▶ _Supplied material_
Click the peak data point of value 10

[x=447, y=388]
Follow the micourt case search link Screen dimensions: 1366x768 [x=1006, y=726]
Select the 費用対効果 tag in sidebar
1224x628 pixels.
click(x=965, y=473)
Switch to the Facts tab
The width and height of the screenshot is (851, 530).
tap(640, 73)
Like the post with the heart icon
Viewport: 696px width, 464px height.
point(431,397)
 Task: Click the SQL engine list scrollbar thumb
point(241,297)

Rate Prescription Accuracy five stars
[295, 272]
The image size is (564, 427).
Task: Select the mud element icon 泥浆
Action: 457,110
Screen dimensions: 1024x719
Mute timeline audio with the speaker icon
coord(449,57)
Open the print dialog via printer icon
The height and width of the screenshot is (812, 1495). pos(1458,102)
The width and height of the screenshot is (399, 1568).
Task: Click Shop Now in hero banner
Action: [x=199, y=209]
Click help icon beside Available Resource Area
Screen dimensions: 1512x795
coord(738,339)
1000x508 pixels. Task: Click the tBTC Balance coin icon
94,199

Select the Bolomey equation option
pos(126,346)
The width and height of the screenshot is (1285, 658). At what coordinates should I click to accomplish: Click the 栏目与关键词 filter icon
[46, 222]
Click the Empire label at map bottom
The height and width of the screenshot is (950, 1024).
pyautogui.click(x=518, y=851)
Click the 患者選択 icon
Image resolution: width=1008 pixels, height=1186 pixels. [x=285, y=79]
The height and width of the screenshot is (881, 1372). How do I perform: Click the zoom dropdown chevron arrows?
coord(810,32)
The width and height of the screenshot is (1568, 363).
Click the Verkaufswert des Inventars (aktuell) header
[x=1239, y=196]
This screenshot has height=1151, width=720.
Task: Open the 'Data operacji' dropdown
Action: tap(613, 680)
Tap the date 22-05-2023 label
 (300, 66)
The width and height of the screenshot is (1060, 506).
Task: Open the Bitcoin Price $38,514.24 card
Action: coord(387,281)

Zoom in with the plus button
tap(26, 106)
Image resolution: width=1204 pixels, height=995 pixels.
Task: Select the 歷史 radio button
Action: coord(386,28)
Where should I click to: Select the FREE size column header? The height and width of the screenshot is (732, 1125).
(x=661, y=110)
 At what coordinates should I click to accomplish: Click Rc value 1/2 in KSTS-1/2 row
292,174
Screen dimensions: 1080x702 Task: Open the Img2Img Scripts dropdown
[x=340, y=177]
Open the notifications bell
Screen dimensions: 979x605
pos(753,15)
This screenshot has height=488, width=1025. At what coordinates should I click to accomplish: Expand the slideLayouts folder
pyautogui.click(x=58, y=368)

▶ _Instructions for the task_
Please output the entries above, every line exactly as it reads.

▶ _Written response_
Click the peak data point of value 10

[x=447, y=388]
Follow the micourt case search link Screen dimensions: 1366x768 [x=1006, y=726]
Select the 費用対効果 tag in sidebar
1224x628 pixels.
click(x=965, y=473)
Switch to the Facts tab
The width and height of the screenshot is (851, 530).
tap(640, 73)
Like the post with the heart icon
Viewport: 696px width, 464px height.
point(431,397)
 Task: Click the SQL engine list scrollbar thumb
point(241,297)

Rate Prescription Accuracy five stars
[295, 272]
The image size is (564, 427).
Task: Select the mud element icon 泥浆
Action: 457,110
Screen dimensions: 1024x719
Mute timeline audio with the speaker icon
coord(449,57)
Open the print dialog via printer icon
The height and width of the screenshot is (812, 1495). pos(1458,102)
The width and height of the screenshot is (399, 1568).
Task: Click Shop Now in hero banner
Action: [x=199, y=209]
Click help icon beside Available Resource Area
Screen dimensions: 1512x795
coord(738,339)
1000x508 pixels. Task: Click the tBTC Balance coin icon
94,199

Select the Bolomey equation option
pos(126,346)
The width and height of the screenshot is (1285, 658). At what coordinates should I click to accomplish: Click the 栏目与关键词 filter icon
[46, 222]
Click the Empire label at map bottom
The height and width of the screenshot is (950, 1024).
pyautogui.click(x=518, y=851)
Click the 患者選択 icon
Image resolution: width=1008 pixels, height=1186 pixels. [x=285, y=79]
The height and width of the screenshot is (881, 1372). How do I perform: Click the zoom dropdown chevron arrows?
coord(810,32)
The width and height of the screenshot is (1568, 363).
Click the Verkaufswert des Inventars (aktuell) header
[x=1239, y=196]
This screenshot has height=1151, width=720.
Task: Open the 'Data operacji' dropdown
Action: tap(613, 680)
Tap the date 22-05-2023 label
 (300, 66)
The width and height of the screenshot is (1060, 506).
Task: Open the Bitcoin Price $38,514.24 card
Action: coord(387,281)

Zoom in with the plus button
tap(26, 106)
Image resolution: width=1204 pixels, height=995 pixels.
Task: Select the 歷史 radio button
Action: coord(386,28)
Where should I click to: Select the FREE size column header? The height and width of the screenshot is (732, 1125).
(x=661, y=110)
 At what coordinates should I click to accomplish: Click Rc value 1/2 in KSTS-1/2 row
292,174
Screen dimensions: 1080x702 Task: Open the Img2Img Scripts dropdown
[x=340, y=177]
Open the notifications bell
Screen dimensions: 979x605
pos(753,15)
This screenshot has height=488, width=1025. At what coordinates should I click to accomplish: Expand the slideLayouts folder
pyautogui.click(x=58, y=368)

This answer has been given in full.